Exogenous ATP-induced lipolysis and its correlation with skeletal muscle atrophy and hepatic damage in fasting mice.

Adenosine triphosphate (ATP) is a critical energy currency in living organisms, yet its extracellular transport and efficacy as an exogenous energy source remain controversial. This study explored the effects of exogenous ATP administration on energy metabolism and tissue integrity in fasting mice. C57BL/6J mice were intraperitoneally injected with ATP at doses of 25, 50, and 100 mg/kg every 12 h during a 72-h fasting period. While ATP did not significantly alter body weight, higher doses elevated blood ketone and free fatty acids levels with reducing lactate concentrations.
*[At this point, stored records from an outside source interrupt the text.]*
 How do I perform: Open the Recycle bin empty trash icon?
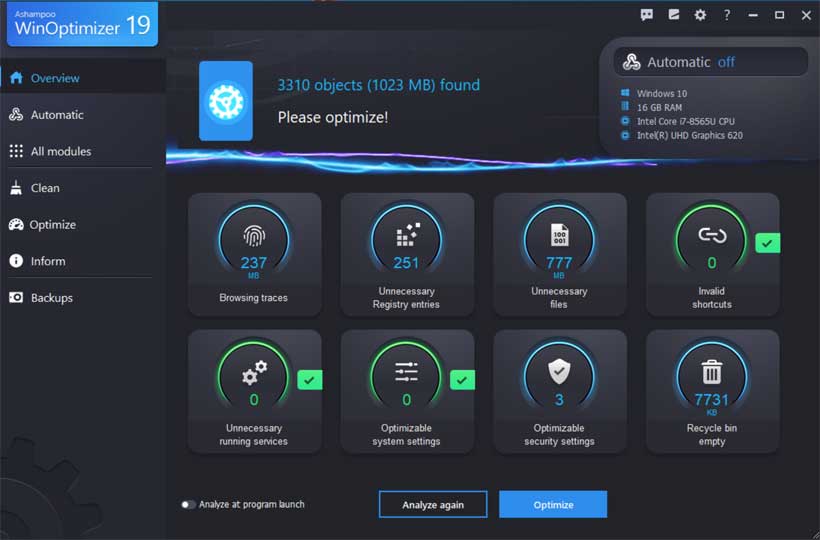[x=711, y=372]
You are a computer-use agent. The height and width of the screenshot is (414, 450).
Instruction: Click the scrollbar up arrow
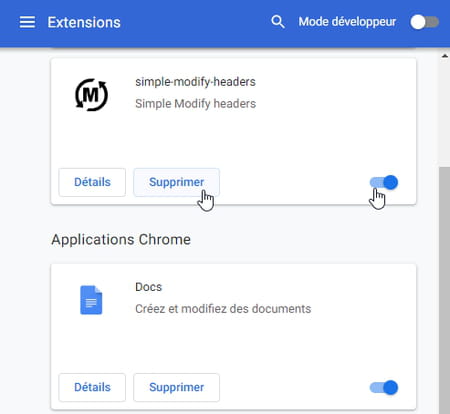[445, 56]
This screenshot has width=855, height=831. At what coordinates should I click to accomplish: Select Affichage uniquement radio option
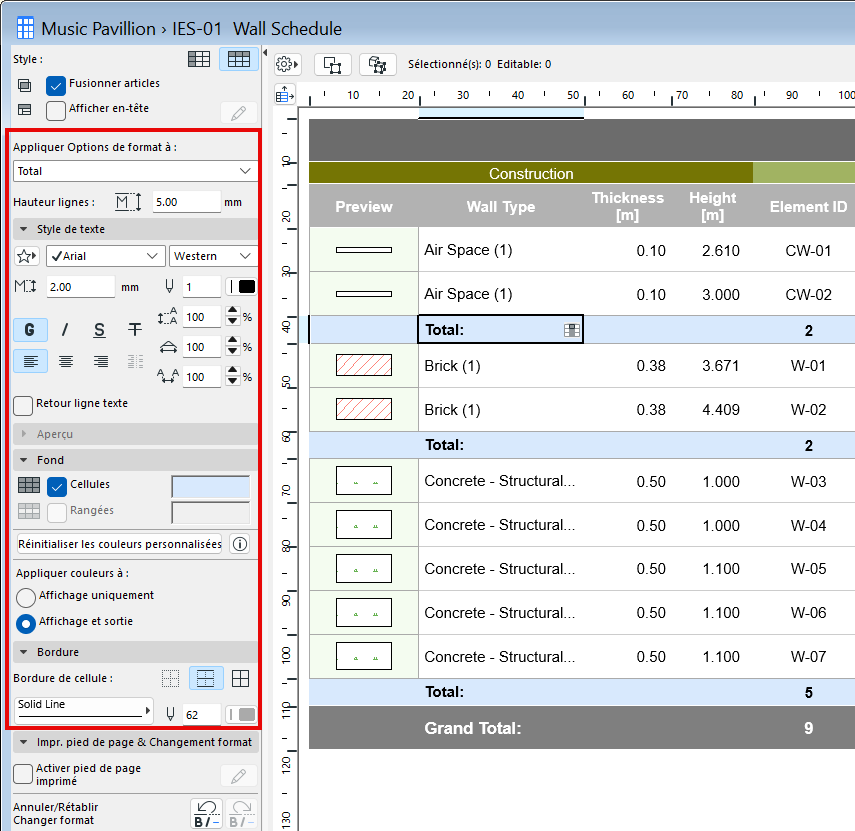point(27,596)
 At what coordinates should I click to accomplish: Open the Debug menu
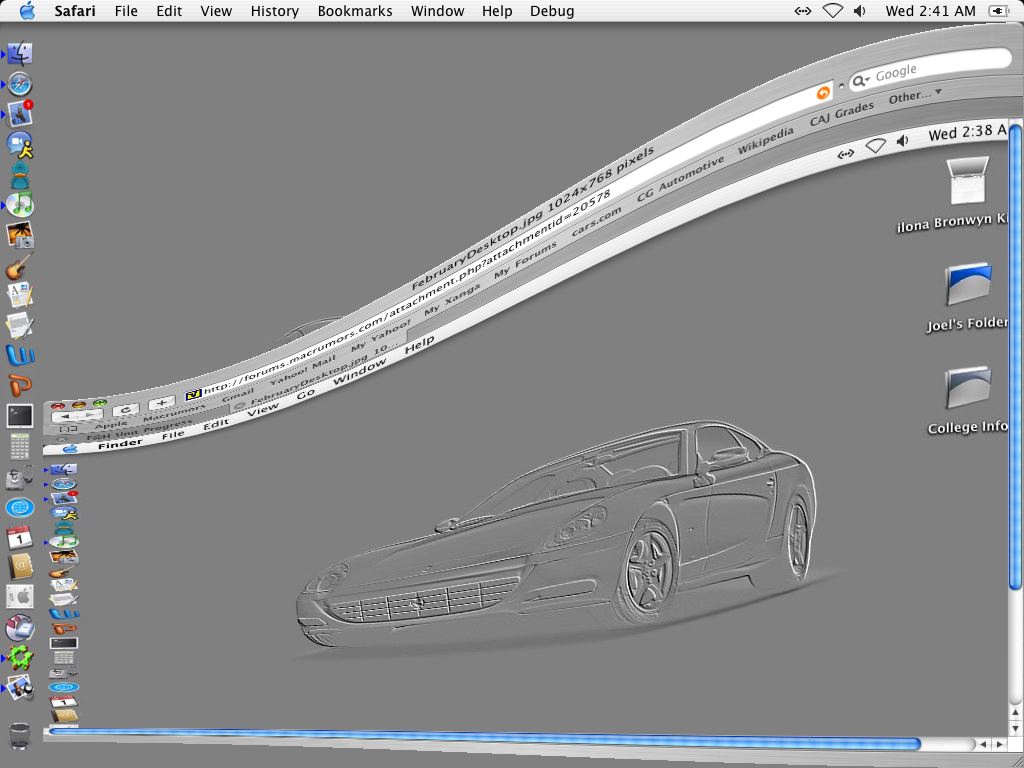pyautogui.click(x=551, y=11)
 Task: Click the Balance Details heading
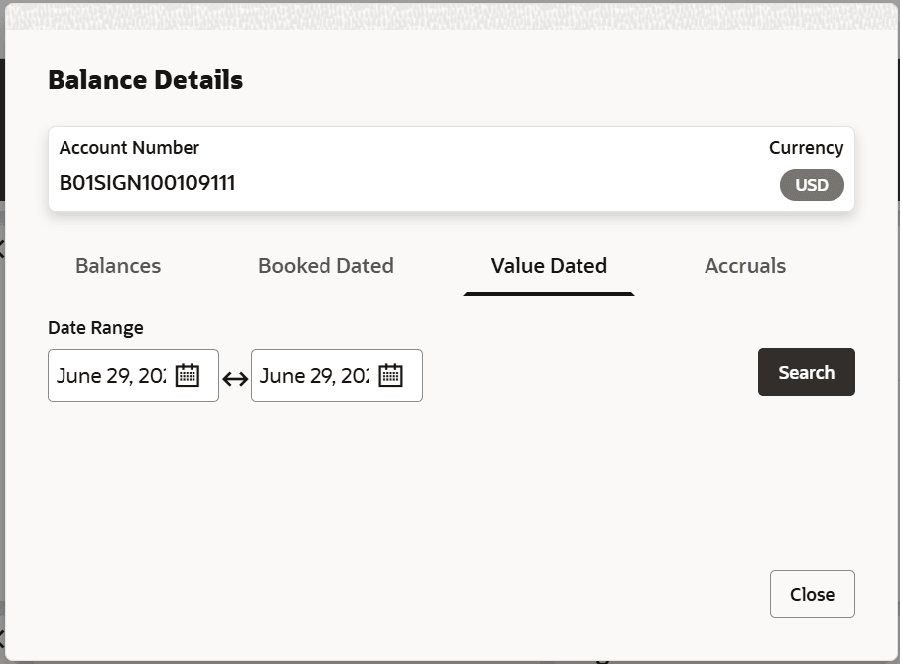pos(146,79)
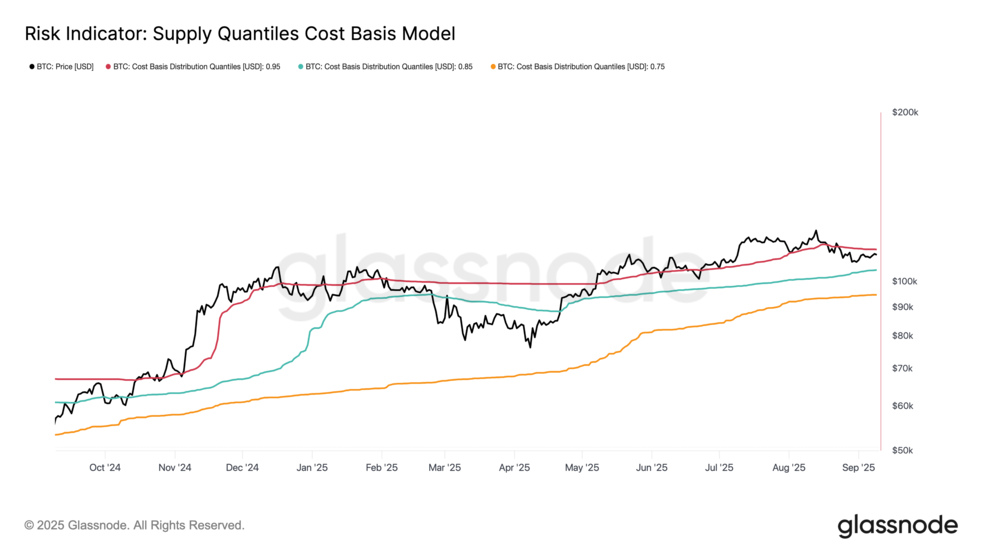Click the pink vertical line at chart right edge
The width and height of the screenshot is (984, 554).
tap(880, 281)
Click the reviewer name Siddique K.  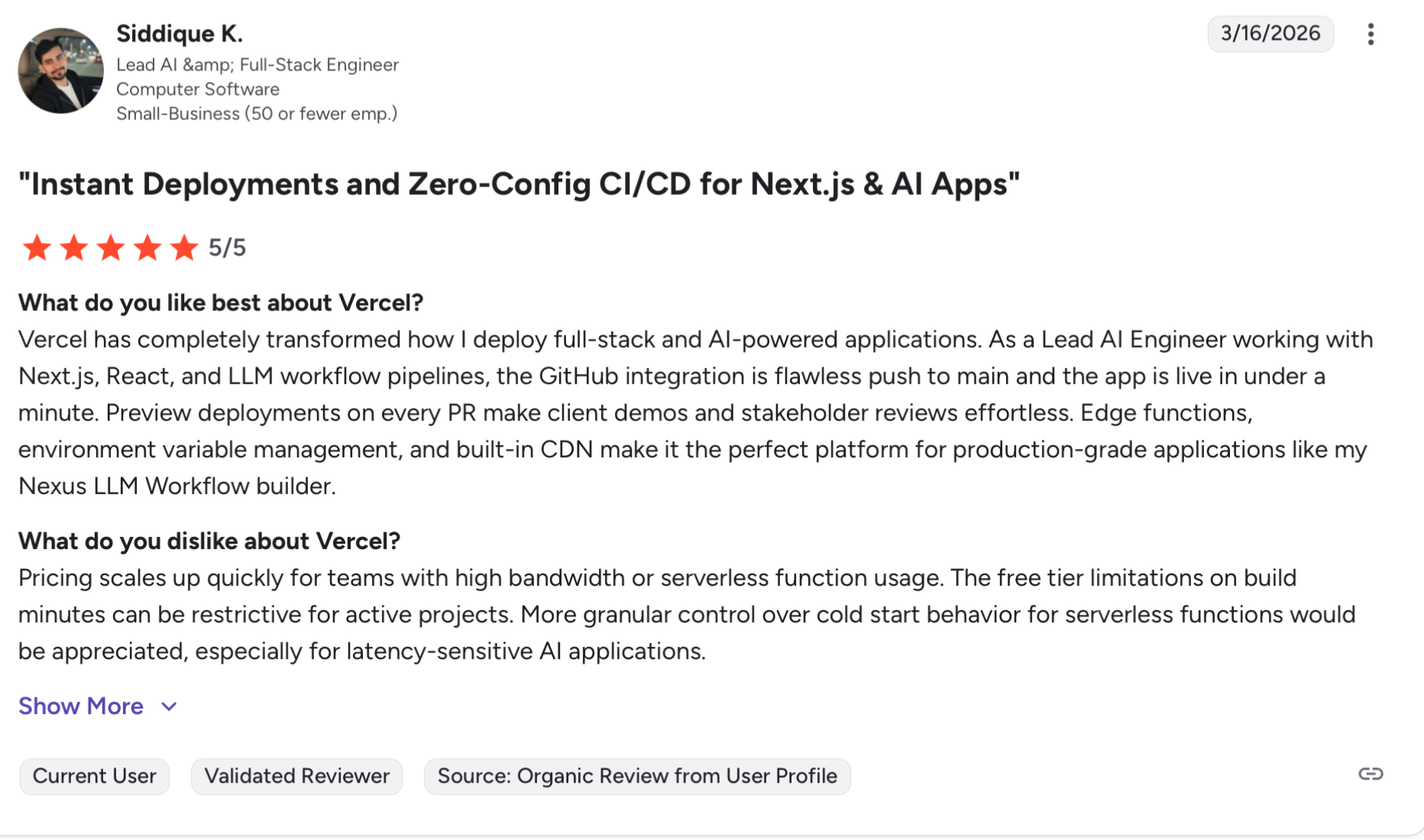click(x=180, y=34)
At the tissue level, ATP exacerbated fasting-induced fat loss and aggravated skeletal muscle atrophy, as evidenced by reducing gastrocnemius muscle fiber cross-sectional areas and increasing expression of atrophy markers F-box only protein 32 (Atrogin-1) and muscle-specific RING-finger 1 (Murf-1). Additionally, high-dose ATP (100 mg/kg) significantly increased plasma levels of liver injury markers alanine aminotransferase (ALT) and aspartate aminotransferase (AST), indicating hepatic damage. RNA sequencing and Western blot analyses revealed that ATP administration reduced lipid synthesis and enhanced lipolysis, leading to elevated free fatty acid levels in plasma and tissues. These findings suggest that exogenous ATP fails to improve energy metabolism during fasting and may instead promote lipolysis, thereby exacerbating skeletal muscle atrophy and hepatic injury. The study highlights the potential adverse effects of exogenous ATP under fasting conditions, emphasizing the need for further investigation into its mechanisms and clinical implications.